═════ Selected excerpt ═════

MICHAELA BALTASAR is in her last semester of the M.F.A. program in fiction at the University of Maryland-College Park. She is currently at work on her first novel.

ALEXANDRA BOLINTINEANU is currently completing her M.A. at the University of Toronto's Centre for Medieval Studies. Her research interests include Anglo-Saxon narrative poetry, the English monastic reformation, and modern speculative fiction. Her paper "The Ancestry of Gollum" was published in Concerning Hobbits and Other Matters (Conference Proceedings, University of St. Thomas, 2001).

MARJORIE J. BURNS has been on the faculty of Portland State University for thirty years and has lectured widely on Tolkien throughout the United States, as well as in Australia, Norway, England, and The Netherlands. She has also lived in Norway (once as a Fulbright professor). She teaches Norse and Celtic mythology, as well as Tolkien's literature and that of the Victorian writers he knew. Her publications on Tolkien include four journal articles, two essays in conference proceedings collections, and one book chapter. She has recently completed a book, "Perilous Realms: Celtic and Norse in J.R.R. Tolkien."

═════ Collected material ═════

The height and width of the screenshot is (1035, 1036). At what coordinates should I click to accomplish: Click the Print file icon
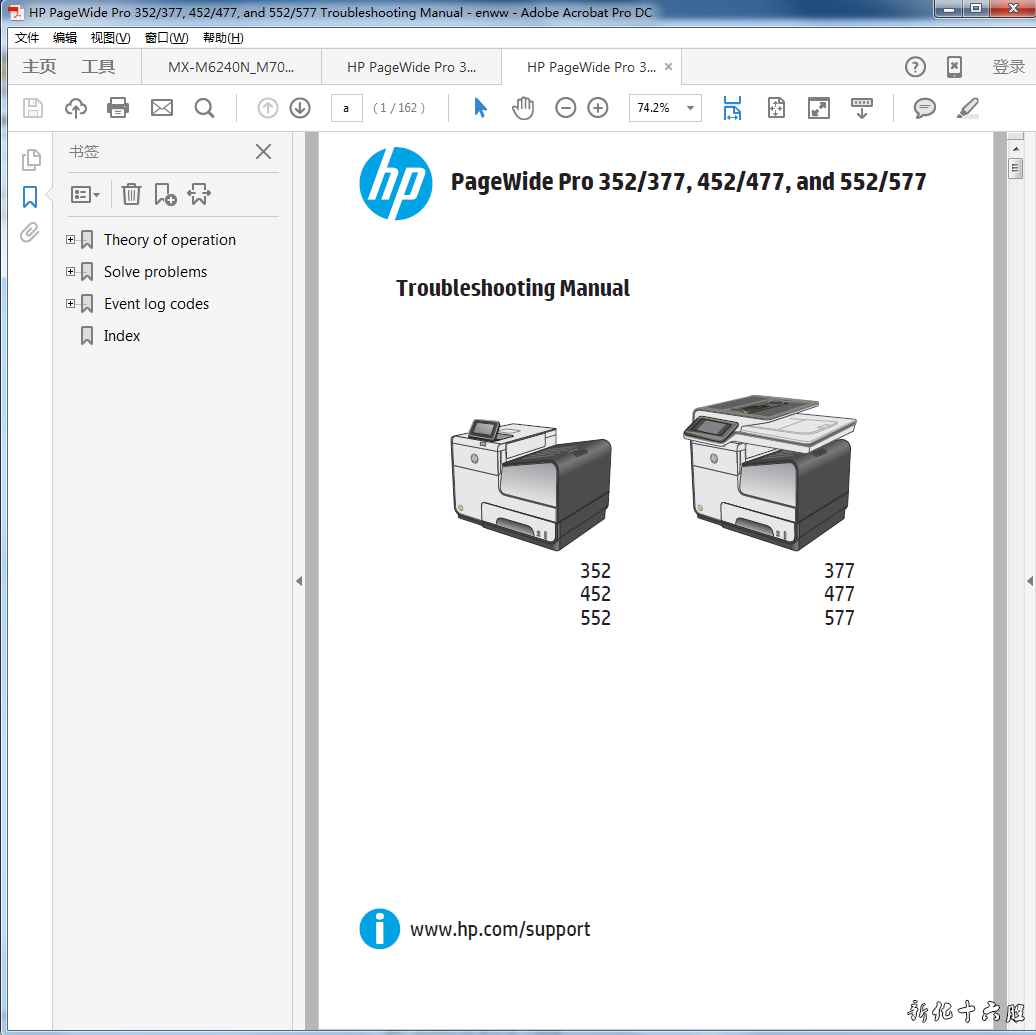tap(118, 108)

═════

**Directions:**
A. Summarize the contributor notes in three sentences.
B. Reproduce the passage of the contributor notes starting at "ALEXANDRA BOLINTINEANU is" and ending at "St. Thomas, 2001).".

**Answers to the exercises:**
A. Michaela Baltasar is in her last semester of the M.F.A. program in fiction at the University of Maryland-College Park and is at work on her first novel. Alexandra Bolintineanu is completing her M.A. at the University of Toronto's Centre for Medieval Studies, where her research interests include Anglo-Saxon narrative poetry, the English monastic reformation, and modern speculative fiction, and her paper "The Ancestry of Gollum" appeared in Concerning Hobbits and Other Matters. Marjorie J. Burns has taught at Portland State University for thirty years, lectures widely on Tolkien, teaches Norse and Celtic mythology along with Tolkien and the Victorian writers he knew, and has recently completed the book "Perilous Realms: Celtic and Norse in J.R.R. Tolkien."

B.
ALEXANDRA BOLINTINEANU is currently completing her M.A. at the University of Toronto's Centre for Medieval Studies. Her research interests include Anglo-Saxon narrative poetry, the English monastic reformation, and modern speculative fiction. Her paper "The Ancestry of Gollum" was published in Concerning Hobbits and Other Matters (Conference Proceedings, University of St. Thomas, 2001).